AIM OF THE EXERCISE: Each record should be copied exactly into the answer, and no picture should go with it.

Stored data:
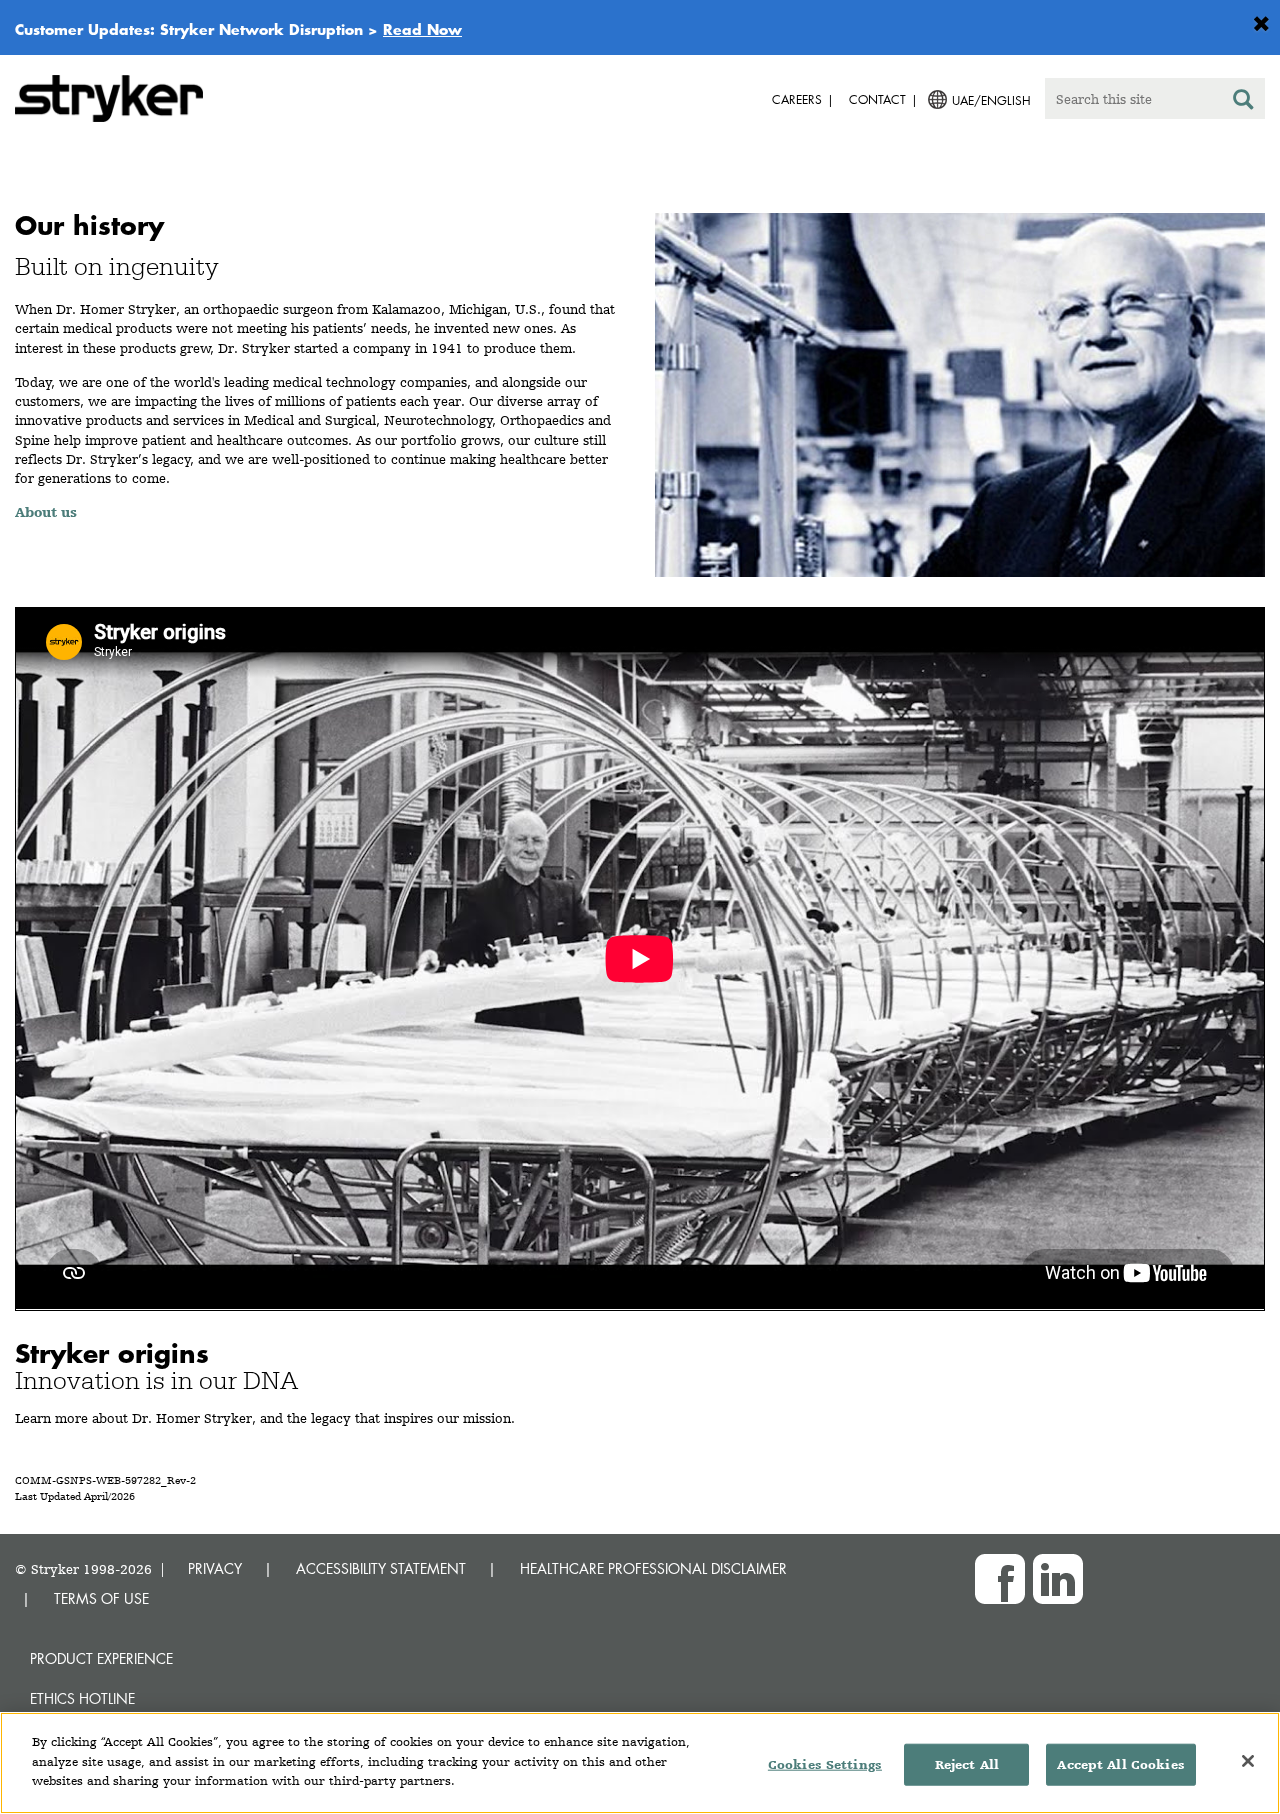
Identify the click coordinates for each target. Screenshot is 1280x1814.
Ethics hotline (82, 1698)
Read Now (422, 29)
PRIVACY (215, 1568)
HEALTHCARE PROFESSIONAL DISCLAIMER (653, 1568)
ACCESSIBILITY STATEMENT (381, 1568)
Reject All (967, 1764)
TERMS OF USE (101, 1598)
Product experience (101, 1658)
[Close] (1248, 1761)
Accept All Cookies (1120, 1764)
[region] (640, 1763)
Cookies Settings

PROBLEM SOLUTION:
Identify the click coordinates for each target. Screenshot is 1280x1814.
Ethics hotline (82, 1698)
Read Now (422, 29)
PRIVACY (215, 1568)
HEALTHCARE PROFESSIONAL DISCLAIMER (653, 1568)
ACCESSIBILITY STATEMENT (381, 1568)
Reject All (967, 1764)
TERMS OF USE (101, 1598)
Product experience (101, 1658)
[Close] (1248, 1761)
Accept All Cookies (1120, 1764)
[region] (640, 1763)
Cookies Settings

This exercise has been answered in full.